┌──

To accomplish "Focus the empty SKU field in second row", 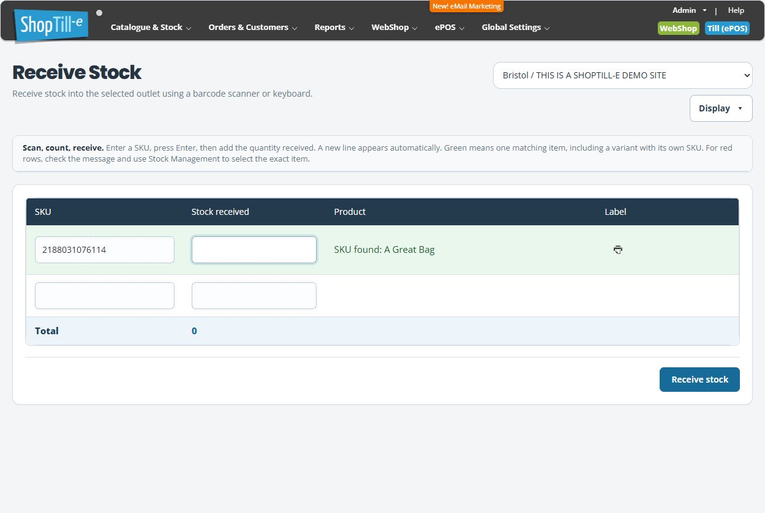I will pyautogui.click(x=105, y=296).
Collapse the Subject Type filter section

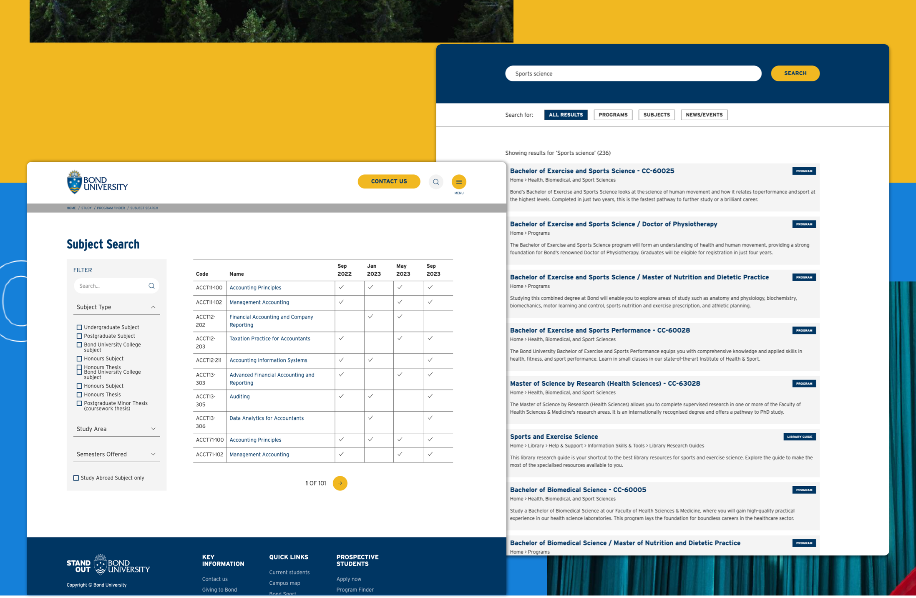point(153,307)
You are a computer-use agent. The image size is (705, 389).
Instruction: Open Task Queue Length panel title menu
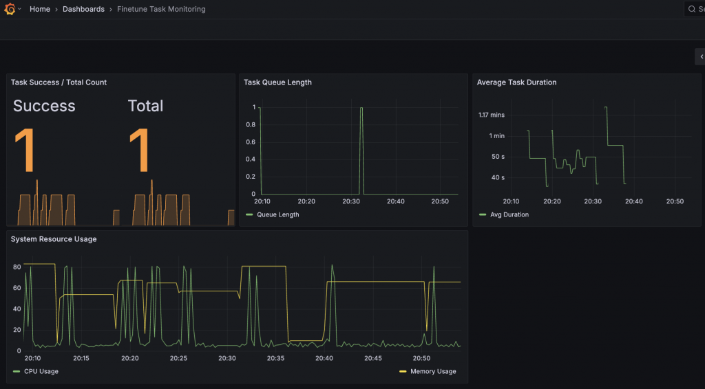tap(277, 82)
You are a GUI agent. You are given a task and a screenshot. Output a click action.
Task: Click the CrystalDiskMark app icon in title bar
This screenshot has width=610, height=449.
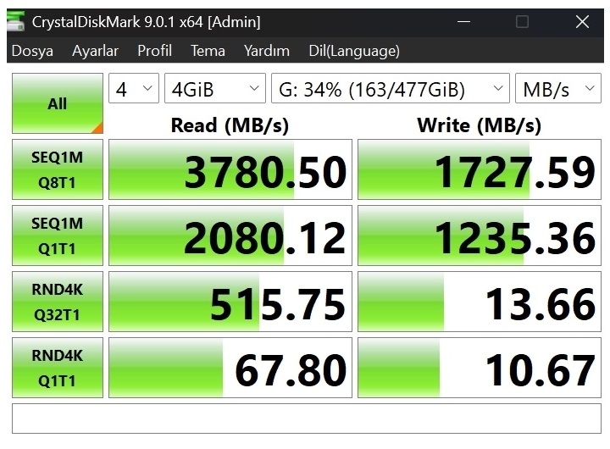click(14, 21)
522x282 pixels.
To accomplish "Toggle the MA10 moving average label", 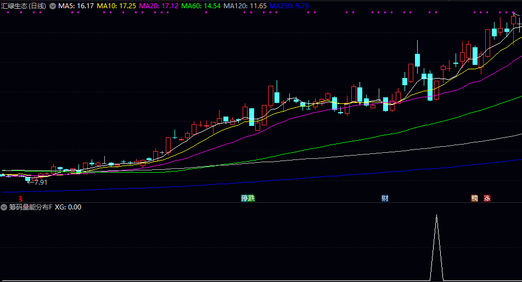I will (x=117, y=6).

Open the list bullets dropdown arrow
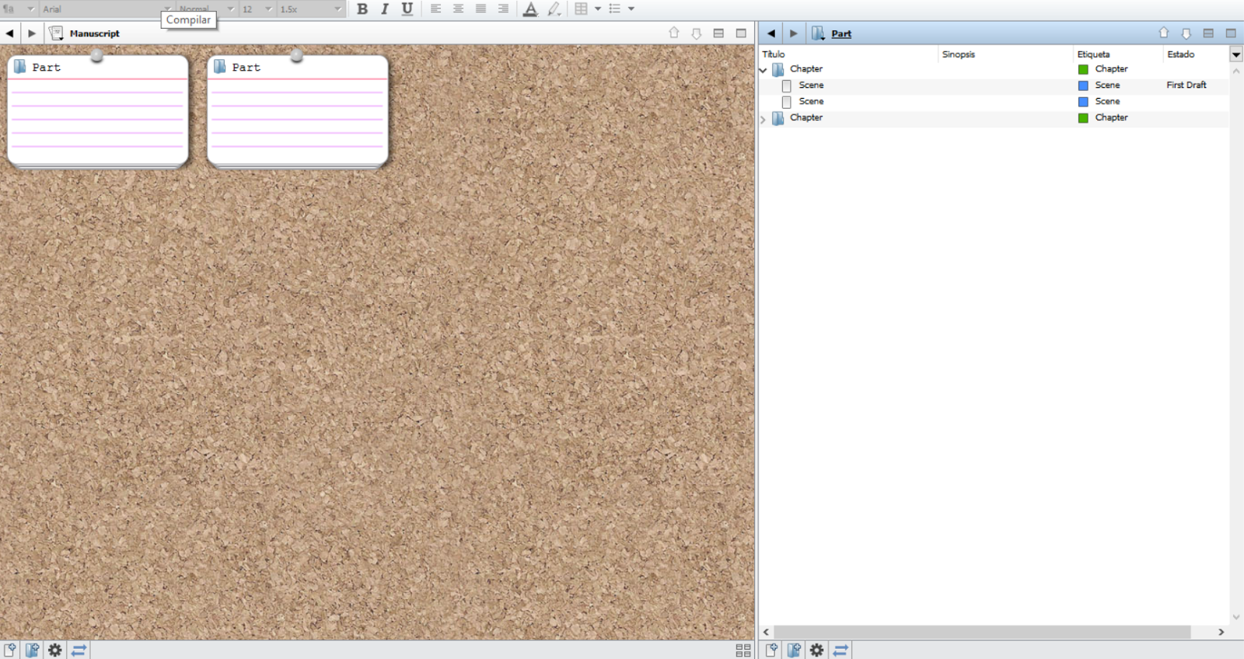click(x=631, y=9)
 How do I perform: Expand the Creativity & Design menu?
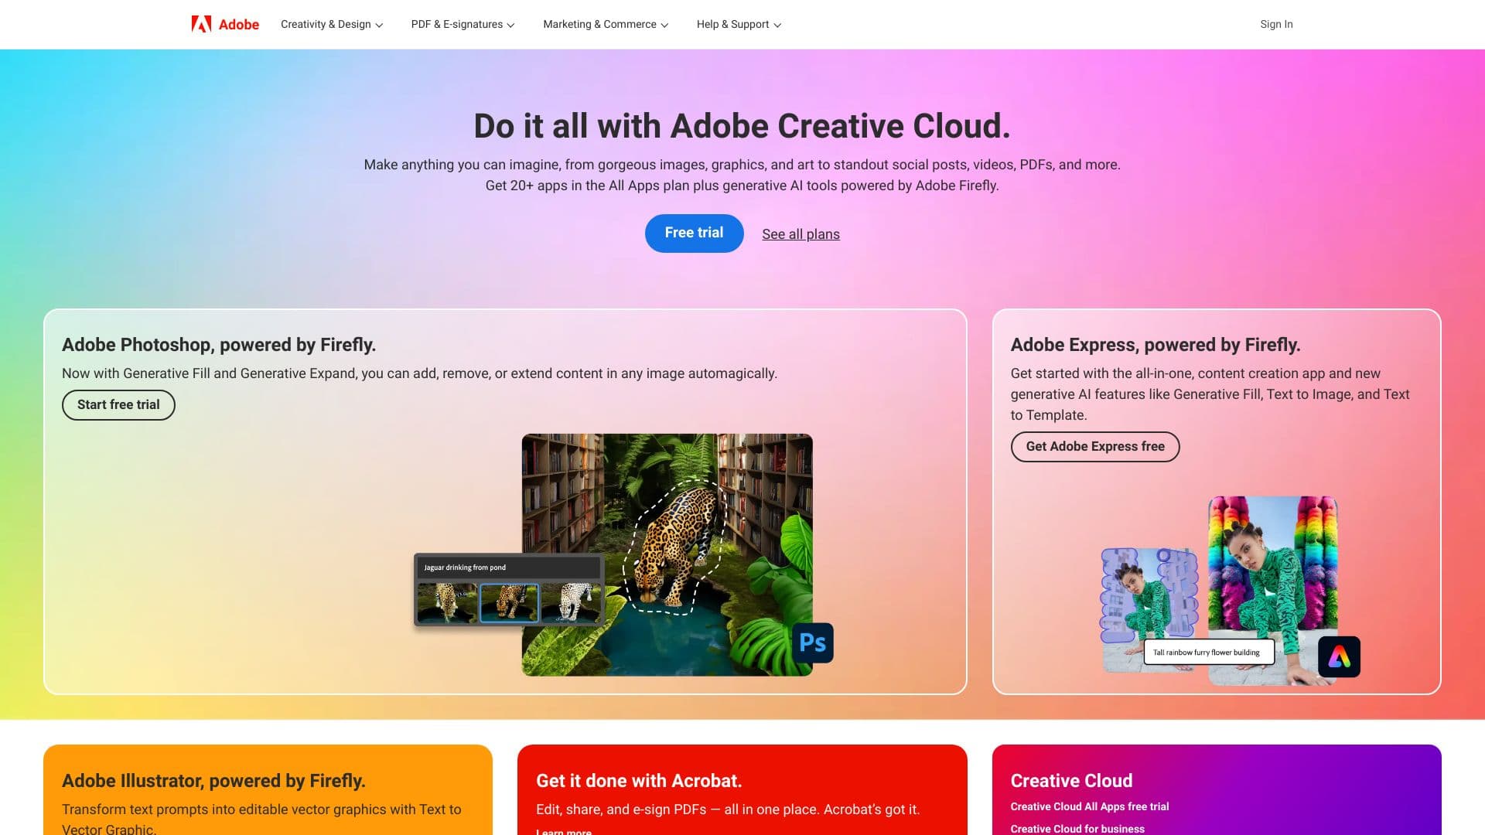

└──

**What is required**.
Pull out each line above that contains the word "agent", and copy those lines in full.

**Exercise response**.
You are a computer-use agent. The image size is (705, 389).
You are a GUI agent. You are given a task and a screenshot. Output a click action.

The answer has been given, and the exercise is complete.